Best Song: Happy Being Miserable

Score: 7/10

Album Review: Okay – As It Is

So as my first post, I thought it would be fitting to review my favourite album of the year so far. As It Is are a British pop-punk band very close to my heart, and stunned me with their debut album Never Happy, Ever After in early 2015. This filled me with great anticipation for their sophomore album, but also a sense of worry that they couldn’t pull of what they did with their previous effort. I am glad to announce that, at least in my opinion, this is even better, and shows just how far they’ve come as a band since their first EP back in 2012.

The album bursts into life as soon as it starts. Bright, melodic opener ‘Pretty Little Distance’, sets the tone for what the album will be throughout; an energetic rollercoaster ride complete with catchy hooks, clean vocals and the occasional glimpse at something darker. First single ‘Okay’ continues that trend in a similar fashion, but without sounding so similar it became boring. And next up is ‘Hey Rachel’ – in my opinion one of the strongest songs on the album- an emotional but upbeat ode to lead singer Patty Walters’ sister. But where the album truly shines is in tracks six and seven. Track six is ‘No Way Out’, recently described in an interview as ‘the heaviest song we’ve ever written’. It certainly seems that way too as there is a darker, gritty edge underneath the normal pop-punk formula we’re all used to, but it is the bridge of this song that is a highlight of the album. Walters throws himself into a shockingly open monologue, revealing his own struggles of the past few years and making this song the most personal they have created at least on this album, if not in their whole careers. Then track seven starts, with some slowly strummed clean chords, tricking the listener into thinking that the album would return back to the formula of the first few songs. This is not to be though, as the band rush into ‘Soap’, a track that brings out the more bitter side of Walters voice as he duels with backup vocalist Ben Langford-Biss. The song is almost reminiscent of Brand New’s ‘Sic Transit Gloria… Glory Fades’ in the way that the lyrics wrap themselves around each other as subtle melodies are introduced, all building up to a blisteringly angry chorus. And believe me, being compared to Brand New is no small feat.
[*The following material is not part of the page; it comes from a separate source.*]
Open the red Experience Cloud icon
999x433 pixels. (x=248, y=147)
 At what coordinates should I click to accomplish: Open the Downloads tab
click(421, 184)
So in conclusion, Okay is even more proof that As It Is are a pop-punk band on the rise, if there wasn’t enough evidence anyway. Each song is near-perfectly crafted, and I will doubtlessly listen to it over and over again for the foreseeable future, and it will delight me just as much as it did the very first time. Hopefully, this album should catapult As It Is even further towards the higher echelons of modern pop-punk, but even if it doesn’t it is a massive sucess for the band, and rock music itself.